The state has said Lockett and Warner will die, and that the question is how and when.

“The citizens should not see their criminal justice system derailed and subverted by criminal defendants who have completely exhausted the entire range of appeals and processes required by the US and Oklahoma constitutions due to baseless speculation of theoretical harms raised in improper venues,” the state said in a filing.

The state supreme court said it did not have the authority to stay the executions and transferred the matter to the criminal appeals court. But the criminal appeals court said it did not have the authority to grant a stay.

In transferring the case to the criminal appeals court, the state supreme court urged the judges to consider the “gravity of the first impression constitutional issues this court will be charged with in addressing” the appeals.

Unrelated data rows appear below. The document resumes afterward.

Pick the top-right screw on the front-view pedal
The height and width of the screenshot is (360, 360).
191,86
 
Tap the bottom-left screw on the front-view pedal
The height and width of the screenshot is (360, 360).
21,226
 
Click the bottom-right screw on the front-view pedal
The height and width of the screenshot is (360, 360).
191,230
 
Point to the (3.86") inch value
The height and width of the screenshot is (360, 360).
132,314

The appeals present claims, “which if resolved in the prisoners’ favor, might well support alterations in the execution process,” the court said in transferring the stay.

At the criminal appeals court, judge Clancy Smith dissented from her colleagues, saying: “I would grant a stay to avoid irreparable harm as the appellants face imminent execution. I would do so in consideration of the appellants’ rights, to avoid the possibility of a miscarriage of justice, and in comity with the supreme courts’ request for time to resolve the issues pending before it.”

The state plans to use an untried dose of midazolam in a three-drug lethal injection method to kill Lockett and Warner.

Unable to find the drugs it needed to kill the men, the state changed its protocol in March to allow five lethal injection methods. The state can use four three-drug combinations, or a single dose of pentobarbital.

The state has typically fought legal battles when it wanted to revise the lethal injection method, according to a document the corrections department wrote to update the state board of corrections in 2012.

“As noted, Oklahoma has been required to litigate every change in the lethal injection protocol and anticipates future litigation for each new change,” the document states.

Lockett’s execution is scheduled for 6pm local time on Tuesday, at the Oklahoma state penitentiary in McAlester. His will be the state’s third execution in 2014.